Source: U.C.C. § 3-408

Official Text
An instrument is not payable if it is expressed to be payable 'for value received' and the holder has not actually received value; or if it is issued to secure an obligation, the holder is not liable for the obligor's debt on the instrument and is not subject to defenses typically available to the obligor.
Plain Language

UCC § 3-408 states that a negotiable instrument may be considered void if it was issued for illegal or fraudulent purposes, meaning if the reason behind its issuance violates public policy or laws.
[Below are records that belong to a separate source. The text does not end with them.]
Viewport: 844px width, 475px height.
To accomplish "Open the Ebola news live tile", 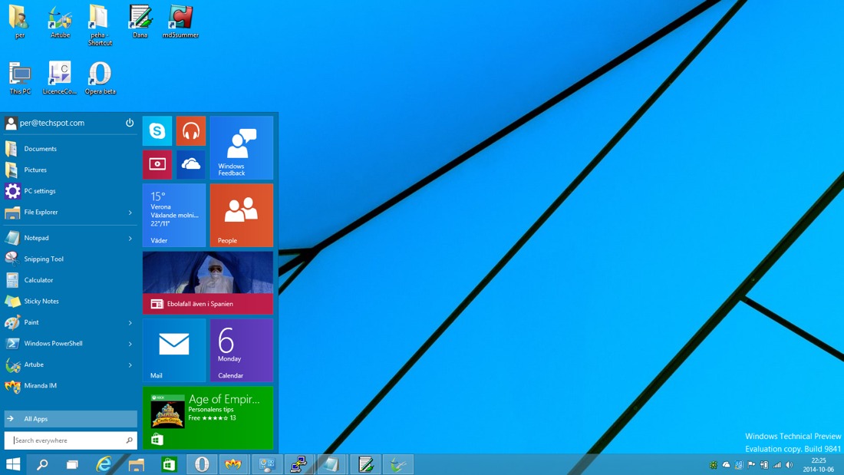I will [x=208, y=282].
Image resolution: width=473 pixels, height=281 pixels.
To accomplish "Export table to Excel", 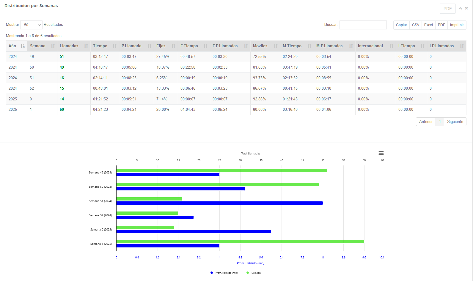I will point(428,25).
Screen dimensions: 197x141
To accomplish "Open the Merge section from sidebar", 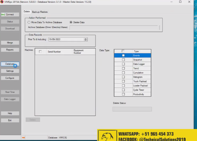I will tap(10, 43).
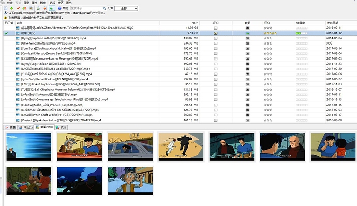
Task: Toggle the downloaded checkmark on selected 成龙历险记 row
Action: pyautogui.click(x=6, y=33)
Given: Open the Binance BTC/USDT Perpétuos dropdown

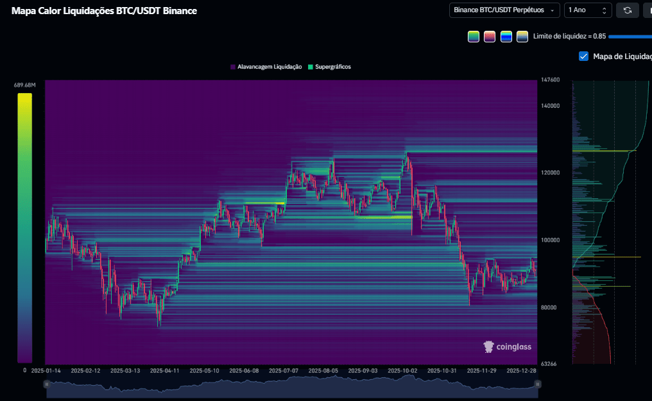Looking at the screenshot, I should 504,10.
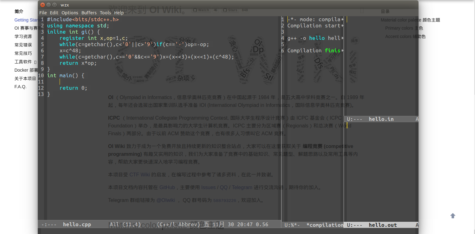Open the F.A.Q. sidebar page
The width and height of the screenshot is (475, 234).
pos(20,87)

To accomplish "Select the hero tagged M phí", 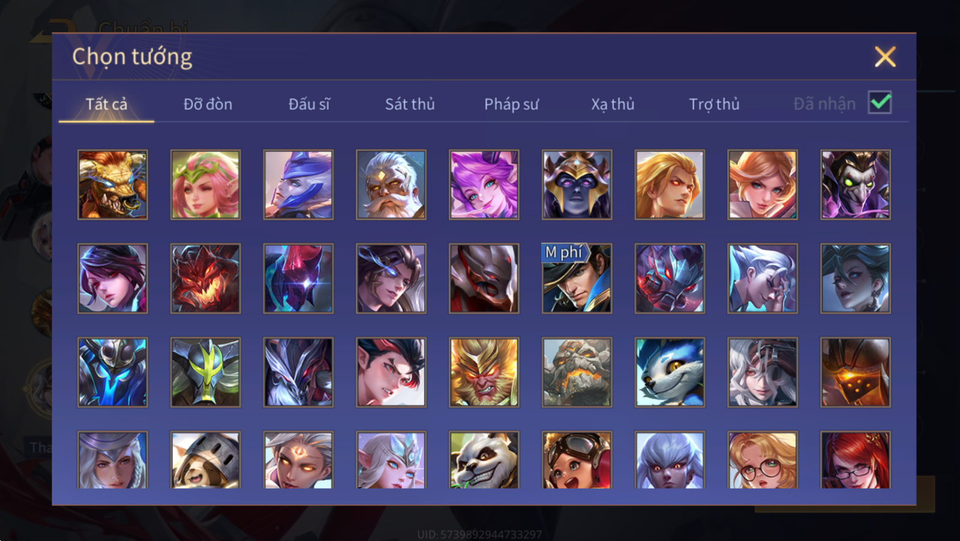I will pyautogui.click(x=577, y=278).
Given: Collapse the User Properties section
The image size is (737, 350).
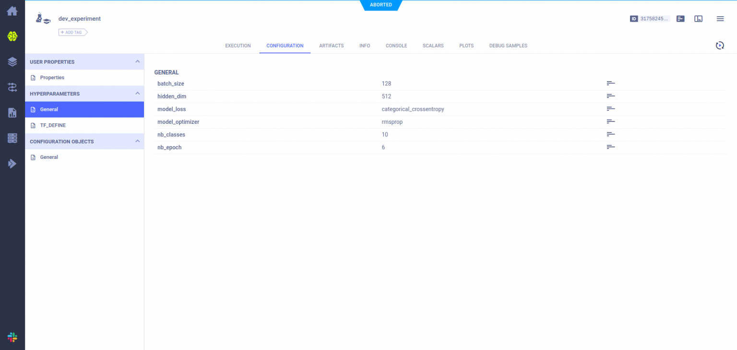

This section helps delineate the responsibilities of holders in determining the validity of negotiable instruments.

Key Definitions

Negotiable Instrument

A written document promising to pay a specified sum of money to a designated person or the bearer, at a specified future date or on demand.

Value

Consideration received by the issuer of the instrument in exchange for the instrument, which is typically a benefit or legal right.

Practical Examples

Example 1

A borrower issues a promissory note to a lender but the loan is based on a contract for illegal activities; the note may be void under UCC § 3-408.

Example 2

If a check is written to pay for a service that is illegal, the holder of the check may not be able to enforce it because it was issued for an unlawful purpose.

Common Exam Issues
  • Analysis of whether the instrument was issued for an illegal purpose.
  • Determining the circumstances under which the holder of the instrument can assert defenses based on the nature of the original obligation.
  • Understanding the impact of UCC § 3-408 on holder in due course status.